[发明专利]一种小鼠胰腺内浸润的免疫细胞分离方法

摘要

一种小鼠胰腺内浸润的免疫细胞分离方。方法用胶原酶IV，DNA酶I和RPMI1640混合消化液消化胰腺组织后，通过100μm的尼龙滤网过滤，经过密度梯度离心，收集离心后中间层细胞，分析细胞获得率、存活率和细胞种类。结果每只小鼠可获取(3.0±1.2)x105个细胞；分离得到的细胞活率为(96.7±2.2)％；经流式细胞术分析，CD45阳性T细胞含量为(97.1±3.5)％，CD3阳性T细胞含量为(61.2±5.7)％，CD4阳性T细胞含量为(49.1±5.1)％，CD8阳性T细胞含量为(47.2±5.3)％，CD19阳性B细胞含量为(32.8±4.3)％。

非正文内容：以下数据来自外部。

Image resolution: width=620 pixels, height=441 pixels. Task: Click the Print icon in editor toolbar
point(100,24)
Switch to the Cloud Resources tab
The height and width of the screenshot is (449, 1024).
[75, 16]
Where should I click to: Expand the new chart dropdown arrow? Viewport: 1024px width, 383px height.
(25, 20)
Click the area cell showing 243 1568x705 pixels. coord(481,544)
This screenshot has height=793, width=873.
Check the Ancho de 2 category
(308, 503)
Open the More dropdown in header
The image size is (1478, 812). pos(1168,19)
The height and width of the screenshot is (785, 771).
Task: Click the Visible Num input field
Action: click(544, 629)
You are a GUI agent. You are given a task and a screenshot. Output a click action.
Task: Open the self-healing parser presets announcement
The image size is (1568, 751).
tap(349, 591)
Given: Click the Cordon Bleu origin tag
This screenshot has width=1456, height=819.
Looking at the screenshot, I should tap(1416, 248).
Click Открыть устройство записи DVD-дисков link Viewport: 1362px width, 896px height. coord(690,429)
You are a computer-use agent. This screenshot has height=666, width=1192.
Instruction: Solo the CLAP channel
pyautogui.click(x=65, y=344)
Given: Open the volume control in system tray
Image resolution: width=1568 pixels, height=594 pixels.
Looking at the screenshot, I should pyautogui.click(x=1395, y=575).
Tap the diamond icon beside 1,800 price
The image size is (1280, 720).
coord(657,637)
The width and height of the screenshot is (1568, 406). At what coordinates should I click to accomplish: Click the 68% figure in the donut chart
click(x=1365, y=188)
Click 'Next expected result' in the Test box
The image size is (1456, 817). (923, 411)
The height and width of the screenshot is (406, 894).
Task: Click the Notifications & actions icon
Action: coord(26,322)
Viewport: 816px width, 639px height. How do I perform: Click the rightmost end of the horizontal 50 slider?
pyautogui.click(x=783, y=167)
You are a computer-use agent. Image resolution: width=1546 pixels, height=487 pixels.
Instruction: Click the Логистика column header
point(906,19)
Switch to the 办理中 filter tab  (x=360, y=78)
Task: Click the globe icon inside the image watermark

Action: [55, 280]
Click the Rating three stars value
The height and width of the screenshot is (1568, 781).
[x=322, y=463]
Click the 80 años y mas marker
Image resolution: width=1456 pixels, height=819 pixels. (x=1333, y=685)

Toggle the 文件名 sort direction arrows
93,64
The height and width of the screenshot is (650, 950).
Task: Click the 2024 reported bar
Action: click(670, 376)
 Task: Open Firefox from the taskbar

结论该方法简化、高效、稳定，且获取的细胞数量多、活率高、纯度高，可为分离胰腺浸润的免疫细胞相关研究提供可靠的方法。

主权项

一种小鼠胰腺内浸润的免疫细胞分离方法，包括如下步骤：(1)胰腺组织块的准备：处死小鼠，取出胰腺，置于4℃装有磷酸盐缓冲溶液的3.5cm直径放置于冰上的培养皿，用磷酸盐缓冲溶液清洗1‑2次，移至新的3.5cm培养皿中，根据需要剪碎至1mm2的均匀体积块；(2)胰腺组织块分离和消化：将剪碎的胰腺组织块中放入0.5mg/ml胶原酶IV和0.01mg/ml DNA酶I消化液中，置于37℃恒温摇床中消化1.5h后，取出，吸出消化液，过100μm的尼龙滤网到新的15ml离心管中，1500rpm/5min,收集细胞；(3)密度梯度离心：将4ml 80％的percoll溶液加入到15ml的离心管中，离心管倾斜60度，然后将用8ml 40％的percoll溶液重悬的细胞轻轻缓慢沿管壁加入流至80％的percoll溶液的液面之上，所述8ml 40％的percoll溶液由RPMI‑1640完全培养基稀释，两层液体间可见清晰的分界面；在25度、400g、25min、升速为1、降速为0的条件下离心；离心后可见分界面有一层模糊状的细胞；吸取最上层少许液体弃掉，吸分界面中间细胞层液体至新的15ml离心管中，加入磷酸盐缓冲溶液至15ml，上下颠倒混匀；离心，常温、1500rpm/5min，弃去上清液，用磷酸盐缓冲溶液重悬沉淀，即得所需细胞。